What a difference between the history of a patient reported and studied
and advised by the well-trained psychiatrist of to-day and the account
drawn up by the statistically minded researcher or the physician who
wants to see nothing but infections or chemistry and hypotheses of
internal secretion. What a different chance for the patient in his
treatment, in contrast to what the venerable Galt of Virginia reports as
the conception of treatment recommended by a great leader of a
hundred years ago: "Mania in the first stage, if caused by study,
requires separation from books. Low diet and a few gentle doses of
purging physic; if pulse tense, ten or twelve ounces of blood [not to be
given but to be taken!]. In the high grade, catch the patient's eye and

look him out of countenance. Be always dignified. Never laugh at or
with them. Be truthful. Meet them with respect. Act kindly toward
them in their presence. If these measures fail, coercion if necessary.

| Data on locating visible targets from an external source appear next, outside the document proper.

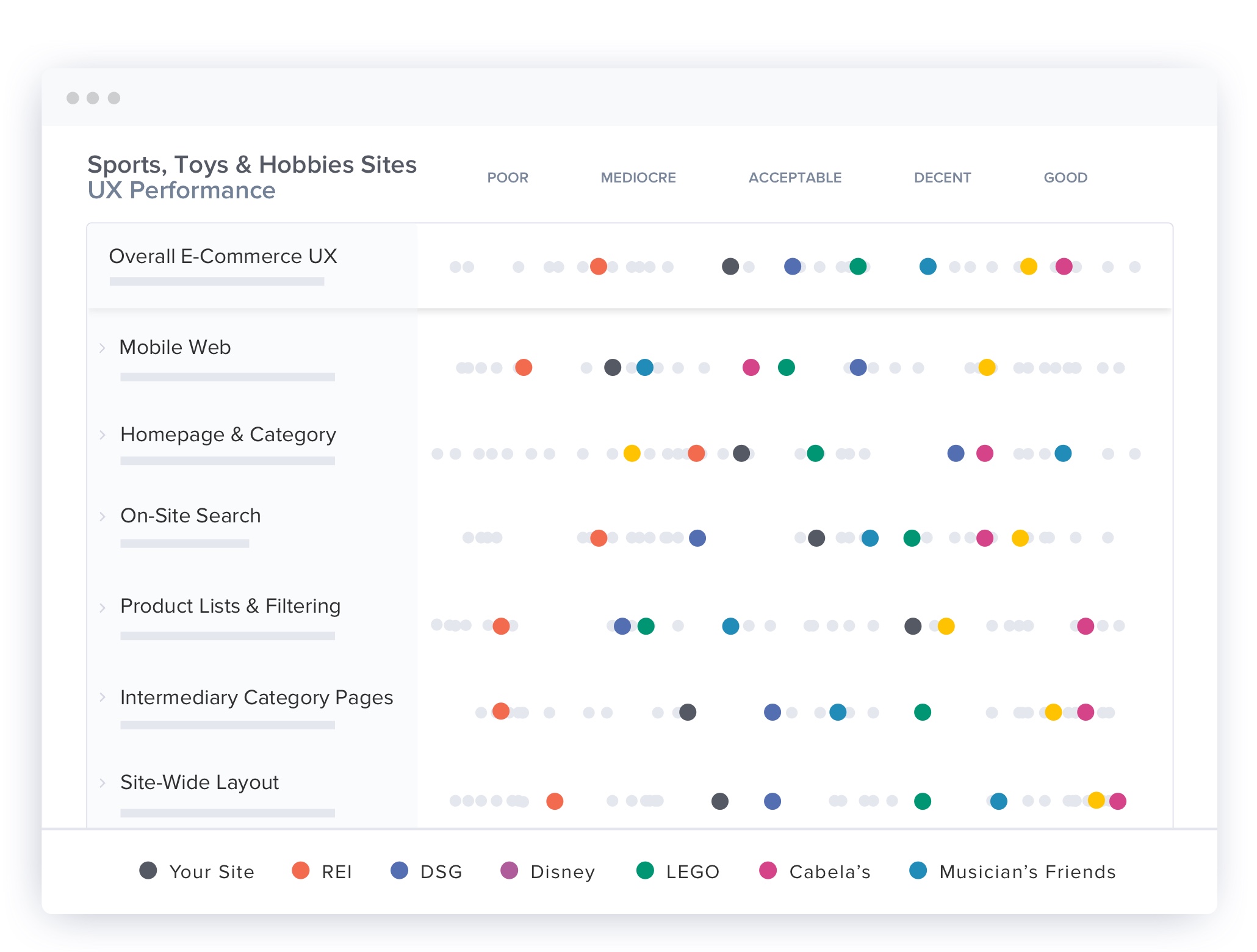The height and width of the screenshot is (952, 1257).
Task: Expand the Mobile Web row chevron
Action: 103,348
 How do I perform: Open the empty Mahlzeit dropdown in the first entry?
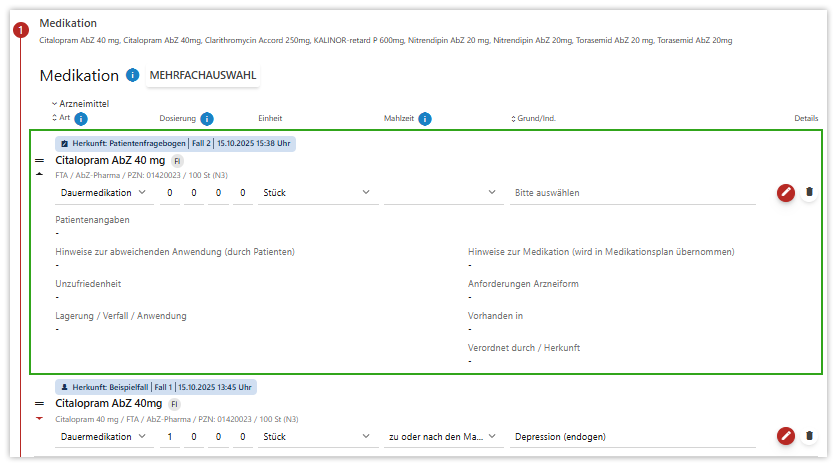coord(441,192)
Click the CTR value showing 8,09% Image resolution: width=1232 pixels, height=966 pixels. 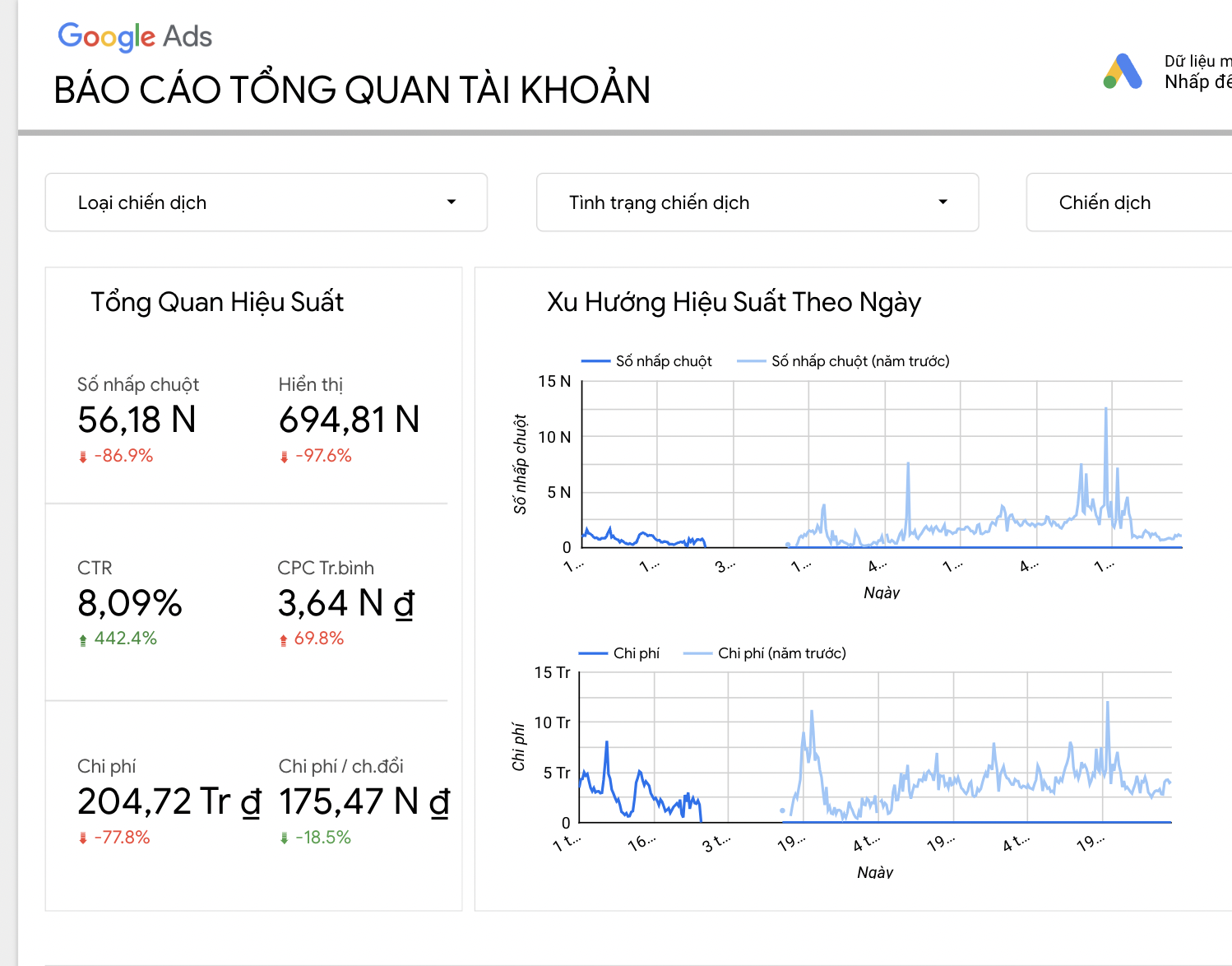point(128,603)
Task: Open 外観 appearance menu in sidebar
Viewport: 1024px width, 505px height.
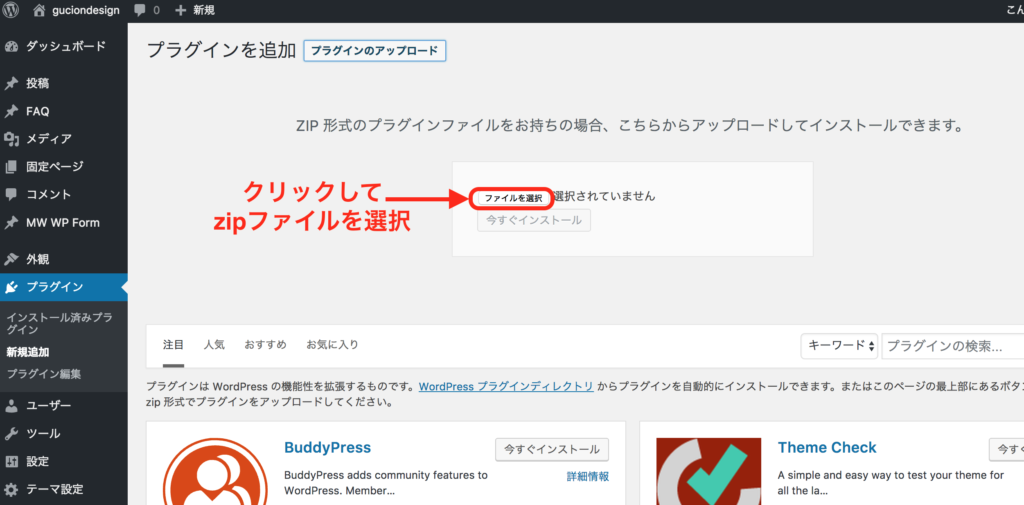Action: click(37, 259)
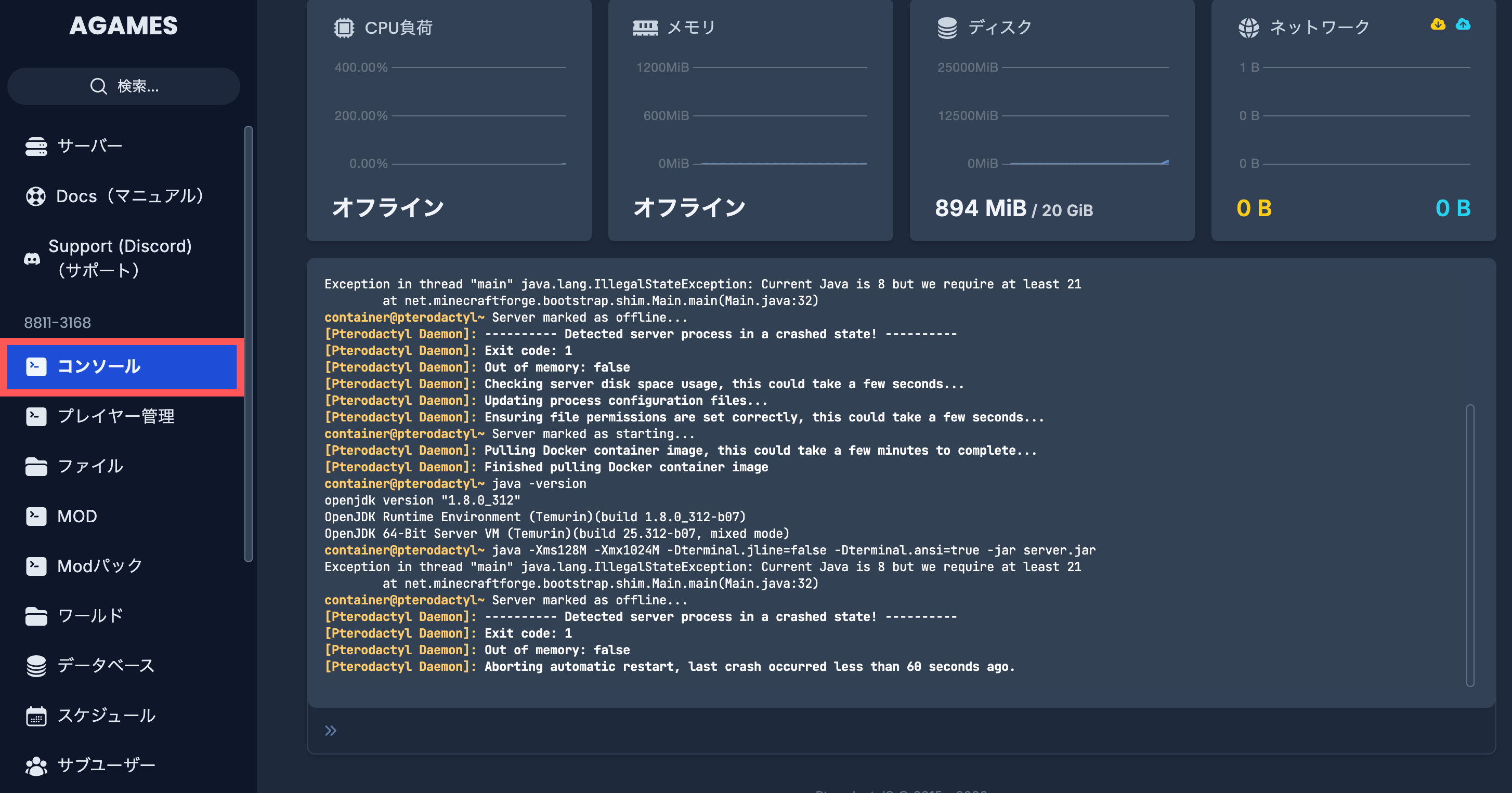Click the yellow download cloud icon

point(1438,24)
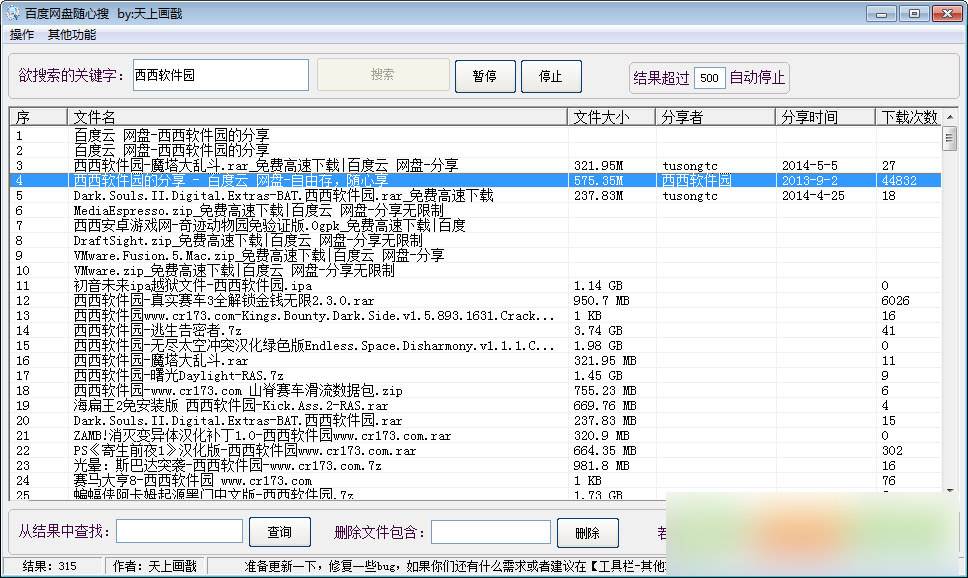The width and height of the screenshot is (968, 578).
Task: Edit the 500 result limit field
Action: (708, 78)
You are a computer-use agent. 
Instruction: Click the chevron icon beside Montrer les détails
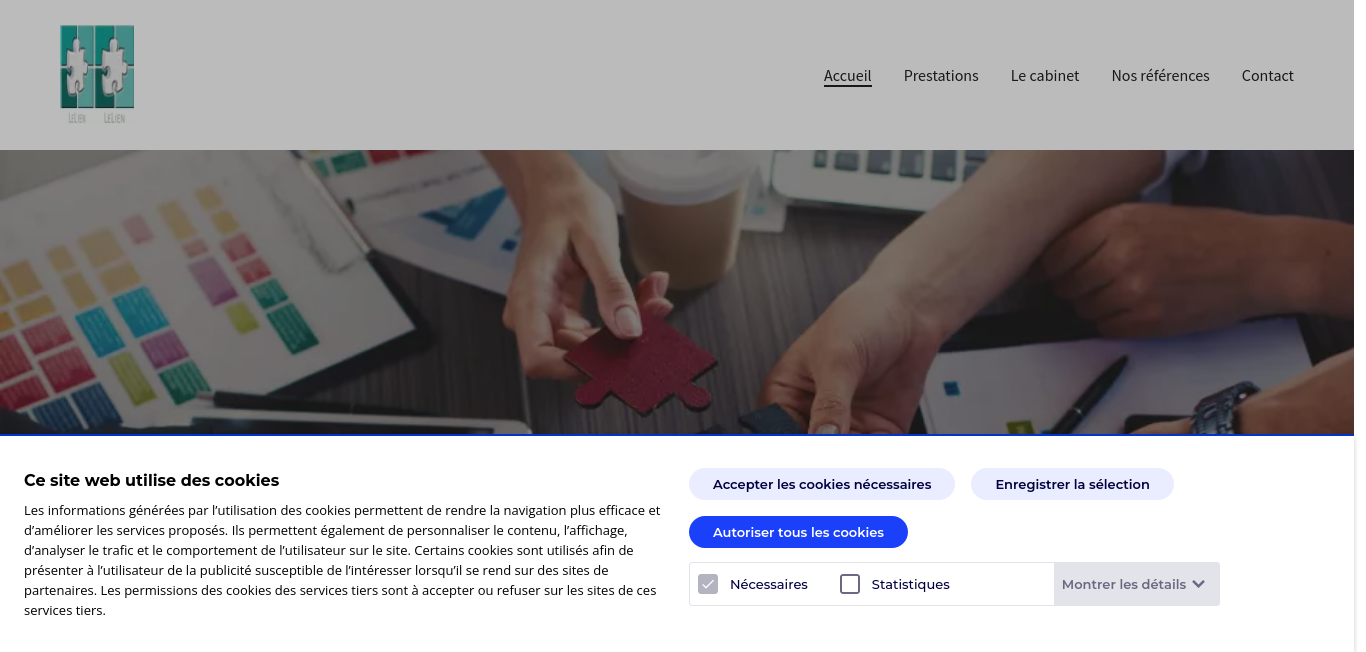pos(1198,584)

Tranquillizing chair. Strait waistcoat. Pour cold water down their
sleeves. The shower bath for fifteen or twenty minutes. Threaten them
with death. Chains seldom and the whip never required. Twenty to
forty ounces of blood, unless fainting occurs previously; ... etc."
To-day an understanding of the life history, of the patient's somatic and
functional assets and problems, likes and dislikes, the problem
presented by the family, etc.!
So much for the change within and for psychiatry. How about
psychiatry's contribution beyond its own narrower sphere? It has led us
on in philosophy, it has brought about changes in our attitude to ethics,
to social study, to religion, to law, and to life in general. Psychiatric
work has undoubtedly intensified the hunger for a more objective and
yet melioristic and really idealistic philosophical conception of reality,
such as has been formulated in the modern concept of integration.